> EXCERPTED PASSAGE:
━━━

Donors aiming for financial inclusion, as an end in itself or as a means toward economic development or poverty alleviation, can help make the financial ecosystem work better and be more inclusive. Donors have played an important role in much of the progress achieved in inclusive finance and over the past few decades, public funding for financial inclusion has helped to build an industry that now attracts private funding, both international and local.
A variety of donors support financial inclusion efforts. They include national governments, private foundations, bilateral donors, multilateral donors, regional banks, and development finance institutions (DFIs). Donors also support financial service providers and their innovations through direct investment and technical assistance. CGAP’s annual survey tracking international funding trends showed $52 billion in funder commitments to financial inclusion in 2020.

━━━

> Collected data:
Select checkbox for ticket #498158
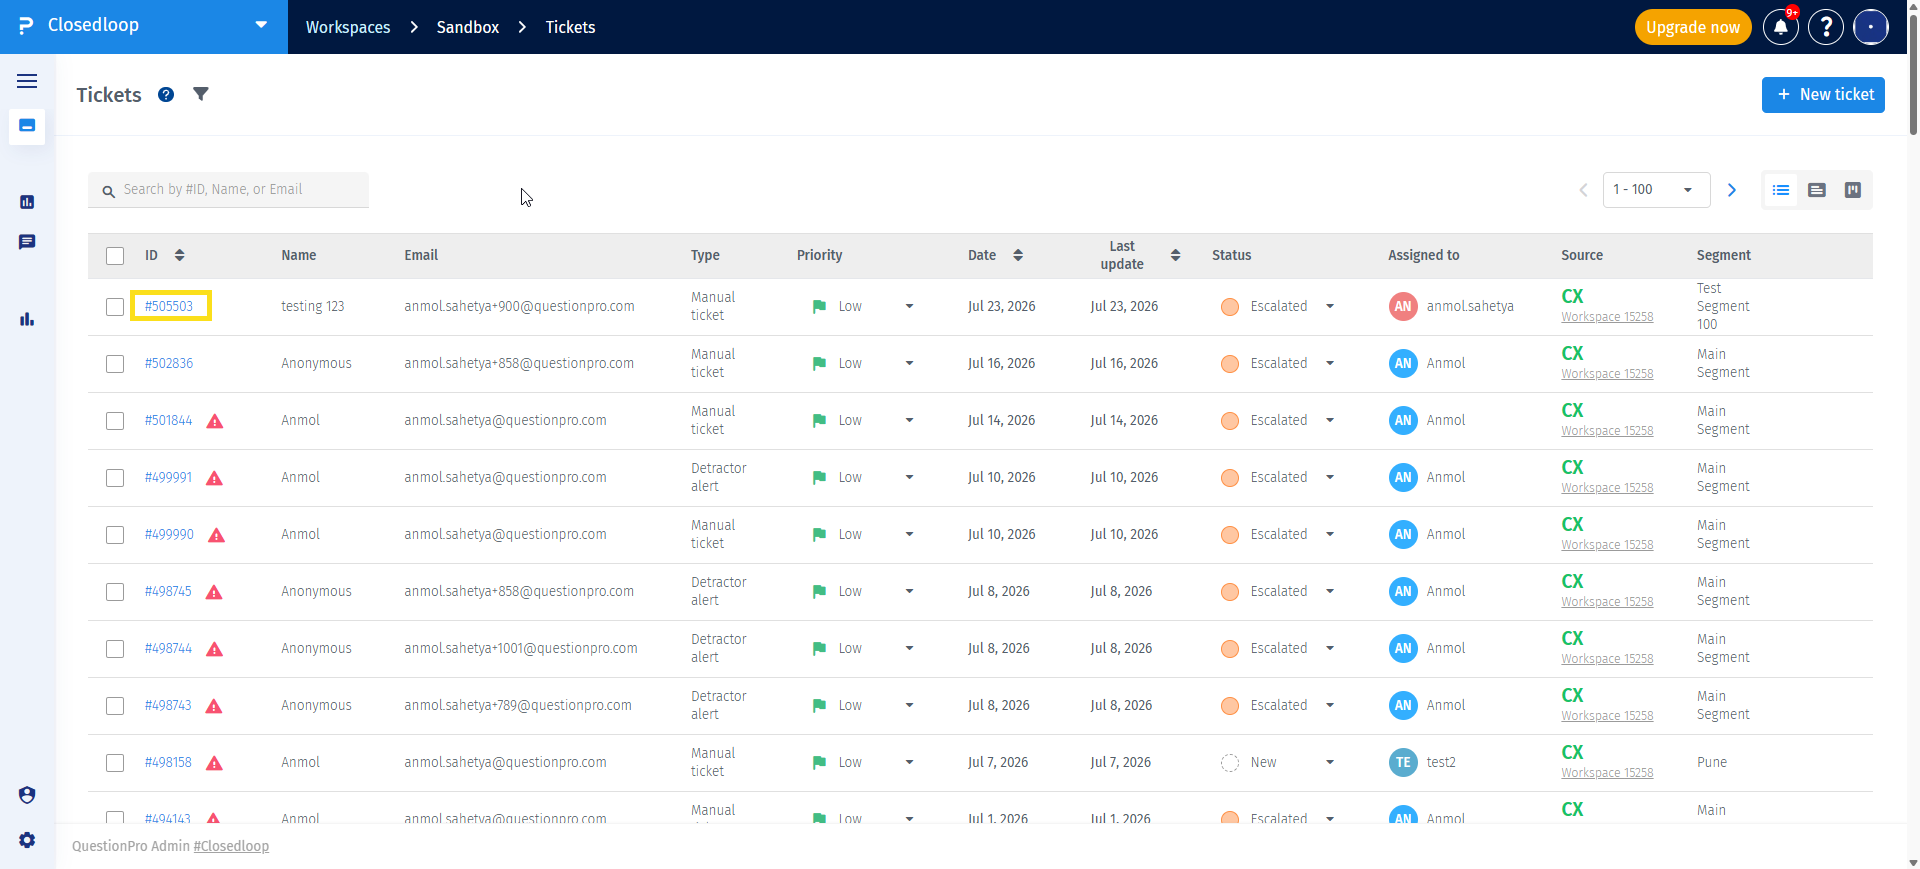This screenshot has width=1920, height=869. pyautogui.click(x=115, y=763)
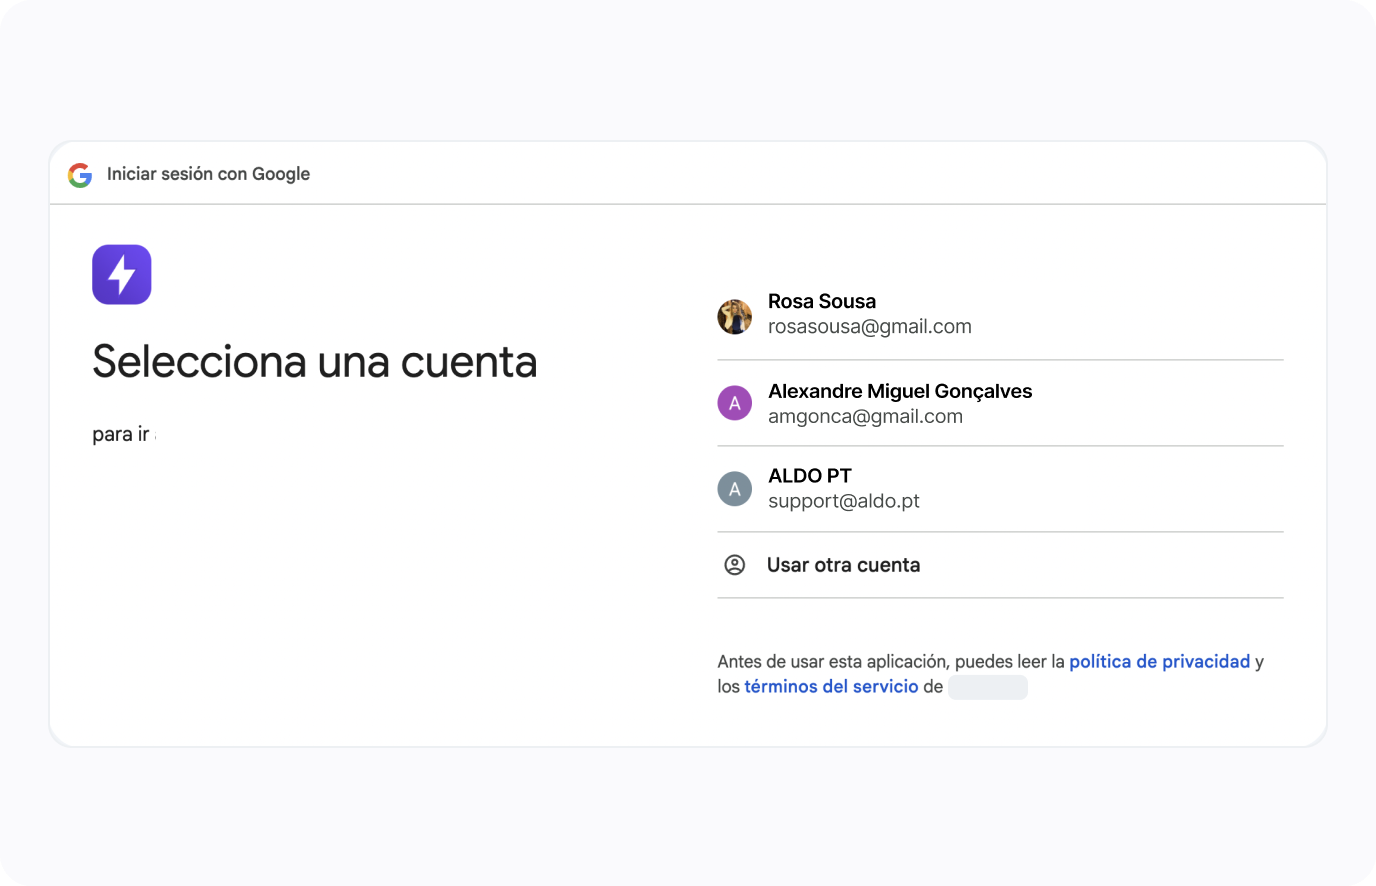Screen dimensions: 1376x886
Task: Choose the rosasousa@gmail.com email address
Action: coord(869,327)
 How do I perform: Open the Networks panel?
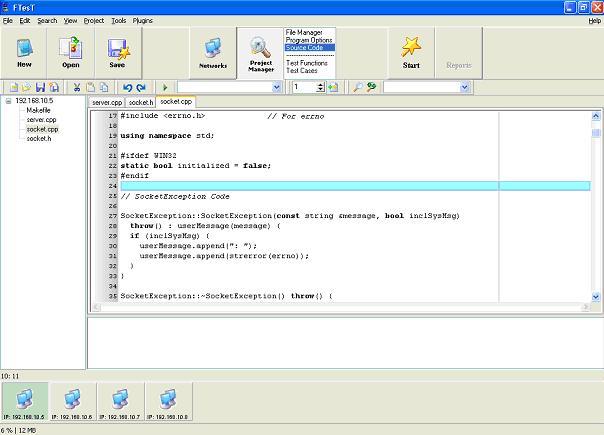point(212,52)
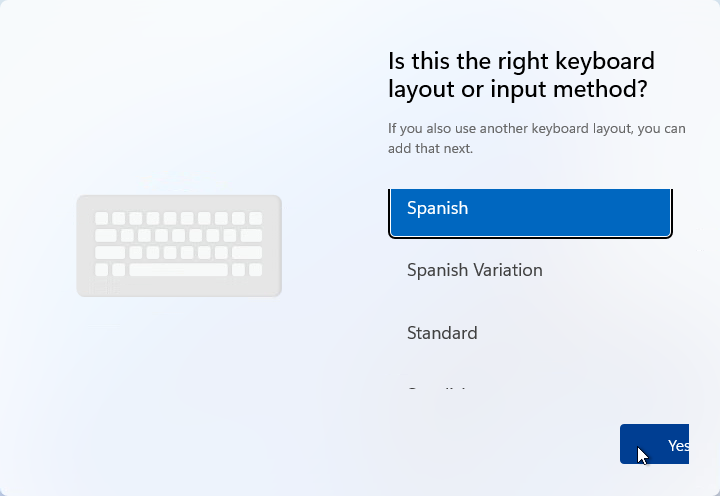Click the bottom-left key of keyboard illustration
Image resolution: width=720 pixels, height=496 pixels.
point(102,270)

━━━

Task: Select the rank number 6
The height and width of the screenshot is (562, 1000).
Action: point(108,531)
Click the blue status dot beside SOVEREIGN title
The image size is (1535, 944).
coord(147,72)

━━━

Continue the passage on donor funding for financial inclusion, starting right after its final sentence.

> OUTPUT OF THE EXERCISE:
Microfinance institutions have been operating for around 50 years and continue to play an important role in financial inclusion. They exist to serve low-income, socioeconomically marginalized groups that are traditionally excluded by large financial institutions and continue to be excluded by most digital newcomers. Many microfinance institutions have been slow to adopt digital technologies in ways that could help them scale up their impact, causing some to question their relevance in an era of rapid fintech innovation. However, many are now implementing digitization initiatives. Given their mission and extensive experience serving the poor — which sets them apart from many fintechs — microfinance institutions that digitize successfully have potential to significantly advance financial inclusion.
While some business models are more relevant to financial inclusion than others, the overall impact of fintech innovation has been to unbundle value chains in ways that could prove beneficial for low-income customers and providers who serve them. On the consumer end, this means customers gain access to a rapidly growing range of financial service providers, often with innovative models that offer products in a different way, at lower cost, with fewer preconditions and less administrative red tape. On the back end, it means that providers themselves are able to rely on a growing range of third-party fintechs who offer highly specialized, value-adding, and cost-effective solutions to core banking processes. In both cases, highly scalable innovators are redefining how banking works. For an overview, see this short animated video.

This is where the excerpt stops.